In Zeiten gehäufter offizieller Jubiläumsanlässe von runden Geburts- und Todestagen registriert man erfreut, dass im Kulturleben nicht nur Termine abgearbeitet werden, sondern zuweilen auch Lust und Leidenschaft - ganz ohne Terminhörigkeit - Produkte wie eben dieses Hörbuch hervorbringen.

"Potsdams Charme als Versailles des Nordens ist trotz aller Wunden der Vergangenheit ungebrochen und kündet mit einzigartiger Sinnlichkeit von der Geschichte Preußens und all seiner Könige."

Die Freude am Entdeckten will der Autor weitergeben. "Preußens Versailles" ist die erste Edition des kürzlich gegründeten Pilgrim-Verlages, weitere "history audio guides", wie es der Herausgeber nennt, sollen folgen.

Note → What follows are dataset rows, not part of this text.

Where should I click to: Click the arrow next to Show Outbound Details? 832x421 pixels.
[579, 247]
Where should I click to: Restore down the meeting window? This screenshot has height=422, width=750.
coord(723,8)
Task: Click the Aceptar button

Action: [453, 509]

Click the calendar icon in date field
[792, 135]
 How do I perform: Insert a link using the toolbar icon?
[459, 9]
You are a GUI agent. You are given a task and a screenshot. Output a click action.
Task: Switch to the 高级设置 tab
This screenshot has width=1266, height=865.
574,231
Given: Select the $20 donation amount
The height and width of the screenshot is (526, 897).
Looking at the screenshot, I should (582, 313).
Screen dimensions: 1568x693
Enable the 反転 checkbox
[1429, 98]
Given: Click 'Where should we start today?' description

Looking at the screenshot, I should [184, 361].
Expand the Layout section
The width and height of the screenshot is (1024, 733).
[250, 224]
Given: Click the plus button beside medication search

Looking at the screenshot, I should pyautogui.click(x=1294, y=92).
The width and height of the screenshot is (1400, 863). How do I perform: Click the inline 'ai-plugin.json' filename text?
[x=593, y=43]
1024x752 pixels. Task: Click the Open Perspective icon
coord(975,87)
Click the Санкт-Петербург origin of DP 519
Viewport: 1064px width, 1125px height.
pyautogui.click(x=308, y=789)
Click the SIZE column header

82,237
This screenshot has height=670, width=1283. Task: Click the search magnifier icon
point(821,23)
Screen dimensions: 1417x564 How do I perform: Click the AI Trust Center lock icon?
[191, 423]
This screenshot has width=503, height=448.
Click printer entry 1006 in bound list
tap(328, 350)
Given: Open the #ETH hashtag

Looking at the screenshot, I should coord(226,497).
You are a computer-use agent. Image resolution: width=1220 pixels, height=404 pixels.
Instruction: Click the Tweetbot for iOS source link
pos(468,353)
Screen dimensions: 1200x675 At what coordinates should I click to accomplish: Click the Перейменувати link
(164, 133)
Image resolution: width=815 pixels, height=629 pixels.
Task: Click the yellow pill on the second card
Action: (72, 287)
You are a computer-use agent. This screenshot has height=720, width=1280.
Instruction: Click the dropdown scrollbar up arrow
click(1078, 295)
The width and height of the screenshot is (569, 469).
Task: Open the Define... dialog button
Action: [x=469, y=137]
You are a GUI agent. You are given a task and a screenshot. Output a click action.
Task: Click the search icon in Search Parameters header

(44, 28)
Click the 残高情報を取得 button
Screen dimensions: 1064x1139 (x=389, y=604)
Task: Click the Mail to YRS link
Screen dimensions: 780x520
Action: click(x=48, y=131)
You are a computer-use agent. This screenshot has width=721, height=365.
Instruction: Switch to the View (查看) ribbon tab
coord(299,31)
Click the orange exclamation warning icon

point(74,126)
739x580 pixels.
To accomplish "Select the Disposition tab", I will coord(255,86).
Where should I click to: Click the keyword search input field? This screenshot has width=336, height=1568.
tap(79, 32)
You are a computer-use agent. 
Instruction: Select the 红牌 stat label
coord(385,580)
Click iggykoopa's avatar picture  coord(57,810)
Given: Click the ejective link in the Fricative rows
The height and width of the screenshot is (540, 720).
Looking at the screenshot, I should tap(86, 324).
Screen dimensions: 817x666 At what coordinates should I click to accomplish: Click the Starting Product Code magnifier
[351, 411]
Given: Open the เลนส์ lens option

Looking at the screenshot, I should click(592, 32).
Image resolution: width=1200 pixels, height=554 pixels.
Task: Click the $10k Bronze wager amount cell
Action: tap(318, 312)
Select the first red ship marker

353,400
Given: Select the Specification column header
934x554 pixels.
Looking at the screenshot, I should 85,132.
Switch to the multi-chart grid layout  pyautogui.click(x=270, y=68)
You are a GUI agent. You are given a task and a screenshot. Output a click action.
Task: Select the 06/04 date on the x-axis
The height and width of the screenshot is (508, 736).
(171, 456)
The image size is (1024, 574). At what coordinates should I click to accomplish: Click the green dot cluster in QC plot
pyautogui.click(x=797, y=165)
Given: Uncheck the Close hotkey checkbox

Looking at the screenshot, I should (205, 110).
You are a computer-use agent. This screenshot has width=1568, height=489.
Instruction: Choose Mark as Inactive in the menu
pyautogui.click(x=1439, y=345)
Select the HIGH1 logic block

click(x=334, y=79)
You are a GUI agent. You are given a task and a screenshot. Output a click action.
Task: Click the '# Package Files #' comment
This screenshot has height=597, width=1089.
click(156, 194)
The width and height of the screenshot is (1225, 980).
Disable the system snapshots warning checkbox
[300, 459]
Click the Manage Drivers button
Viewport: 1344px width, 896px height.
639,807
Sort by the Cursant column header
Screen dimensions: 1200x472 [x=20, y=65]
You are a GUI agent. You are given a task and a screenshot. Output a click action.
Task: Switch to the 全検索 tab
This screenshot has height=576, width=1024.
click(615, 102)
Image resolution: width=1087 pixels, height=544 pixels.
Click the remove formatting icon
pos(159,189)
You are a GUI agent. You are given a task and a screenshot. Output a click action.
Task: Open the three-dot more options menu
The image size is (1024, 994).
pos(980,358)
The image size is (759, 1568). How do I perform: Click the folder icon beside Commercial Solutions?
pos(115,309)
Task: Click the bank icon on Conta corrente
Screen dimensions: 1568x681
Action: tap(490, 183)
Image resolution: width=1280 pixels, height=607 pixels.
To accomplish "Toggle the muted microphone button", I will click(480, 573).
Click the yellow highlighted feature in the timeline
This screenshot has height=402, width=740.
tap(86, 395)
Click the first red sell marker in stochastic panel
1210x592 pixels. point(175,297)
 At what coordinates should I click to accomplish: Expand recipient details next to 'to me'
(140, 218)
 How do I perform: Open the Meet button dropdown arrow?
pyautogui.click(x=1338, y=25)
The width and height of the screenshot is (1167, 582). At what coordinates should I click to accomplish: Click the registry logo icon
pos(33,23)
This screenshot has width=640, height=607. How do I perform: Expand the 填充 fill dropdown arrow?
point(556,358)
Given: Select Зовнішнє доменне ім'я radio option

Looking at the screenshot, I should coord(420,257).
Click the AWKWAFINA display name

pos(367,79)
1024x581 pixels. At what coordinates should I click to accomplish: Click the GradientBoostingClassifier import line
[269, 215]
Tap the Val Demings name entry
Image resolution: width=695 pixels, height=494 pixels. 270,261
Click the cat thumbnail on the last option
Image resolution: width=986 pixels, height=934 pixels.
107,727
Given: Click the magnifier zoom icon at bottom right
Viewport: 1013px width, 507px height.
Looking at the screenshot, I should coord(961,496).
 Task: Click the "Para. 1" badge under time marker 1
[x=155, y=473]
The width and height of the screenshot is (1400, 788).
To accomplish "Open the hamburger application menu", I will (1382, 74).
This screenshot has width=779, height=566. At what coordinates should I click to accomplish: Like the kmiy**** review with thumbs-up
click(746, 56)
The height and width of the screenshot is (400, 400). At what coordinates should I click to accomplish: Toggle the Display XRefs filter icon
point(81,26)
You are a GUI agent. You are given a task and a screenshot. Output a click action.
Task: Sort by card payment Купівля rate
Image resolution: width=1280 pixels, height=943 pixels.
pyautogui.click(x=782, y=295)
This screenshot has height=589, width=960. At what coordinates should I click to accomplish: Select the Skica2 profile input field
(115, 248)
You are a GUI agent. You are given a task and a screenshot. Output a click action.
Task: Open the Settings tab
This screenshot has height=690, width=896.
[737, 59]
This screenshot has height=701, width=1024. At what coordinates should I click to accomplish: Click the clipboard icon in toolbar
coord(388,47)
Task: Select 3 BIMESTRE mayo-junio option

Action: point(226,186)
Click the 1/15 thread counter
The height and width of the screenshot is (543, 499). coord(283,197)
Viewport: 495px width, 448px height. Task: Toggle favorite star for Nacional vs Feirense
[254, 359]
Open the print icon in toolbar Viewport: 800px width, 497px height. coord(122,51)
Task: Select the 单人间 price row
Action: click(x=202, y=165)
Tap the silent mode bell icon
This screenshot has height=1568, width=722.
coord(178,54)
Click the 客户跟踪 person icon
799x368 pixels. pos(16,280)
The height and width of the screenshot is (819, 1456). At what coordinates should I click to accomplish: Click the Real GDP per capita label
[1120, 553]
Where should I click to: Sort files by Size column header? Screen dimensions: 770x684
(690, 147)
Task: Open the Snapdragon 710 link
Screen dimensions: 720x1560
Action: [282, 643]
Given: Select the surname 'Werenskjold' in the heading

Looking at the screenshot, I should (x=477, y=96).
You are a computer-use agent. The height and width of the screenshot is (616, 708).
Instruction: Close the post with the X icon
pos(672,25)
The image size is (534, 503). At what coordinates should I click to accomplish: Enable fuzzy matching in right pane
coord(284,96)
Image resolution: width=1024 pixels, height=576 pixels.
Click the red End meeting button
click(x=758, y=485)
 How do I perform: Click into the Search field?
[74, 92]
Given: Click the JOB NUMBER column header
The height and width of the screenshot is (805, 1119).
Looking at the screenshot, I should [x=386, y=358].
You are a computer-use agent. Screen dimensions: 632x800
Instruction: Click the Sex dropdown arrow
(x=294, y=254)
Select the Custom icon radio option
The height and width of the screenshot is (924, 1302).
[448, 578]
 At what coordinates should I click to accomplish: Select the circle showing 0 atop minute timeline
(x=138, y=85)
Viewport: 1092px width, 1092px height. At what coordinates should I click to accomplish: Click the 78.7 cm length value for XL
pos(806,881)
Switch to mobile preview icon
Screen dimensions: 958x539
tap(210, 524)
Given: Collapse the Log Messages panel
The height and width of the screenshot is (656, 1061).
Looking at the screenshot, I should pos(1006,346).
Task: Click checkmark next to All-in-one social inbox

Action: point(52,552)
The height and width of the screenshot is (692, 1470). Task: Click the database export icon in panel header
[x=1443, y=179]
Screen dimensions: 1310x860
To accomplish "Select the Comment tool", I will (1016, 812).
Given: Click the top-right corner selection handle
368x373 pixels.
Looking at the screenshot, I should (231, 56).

Hörbuch Nr. 1 also aus dem Pilgrim-Verlag wird von den Schauspielern Otto Sander und Barbara Nüsse gestaltet, ergänzt durch sparsam unterlegte Musik, die Matthias Pusch stimmig eigens für diese Produktion komponierte. Otto Sander haben wir noch als Sprecher der großen ARD-Preußenserie zum 300. Krönungsjubiläum des ersten Königs im Jahr 2001 im Ohr – vielleicht gab das den Ausschlag, ihn auch hierfür zu gewinnen. Er liest abgeklärt, betont sachlich, zuweilen sogar etwas nuschelig, so als ginge er auf Distanz zu den herrschaftlichen Taten, von denen er berichtet.

Dieses Spannungsverhältnis zwischen Inhalt und Ausführung ergibt einen speziellen Reiz beim Hören und man ist dankbar für den Verzicht auf spektakuläre theatralische Klänge. Die sind eher zu hören bei Barbara Nüsse, die gern in verschiedene Rollen schlüpft und ihre Stimme in Bewunderung schwelgen lässt.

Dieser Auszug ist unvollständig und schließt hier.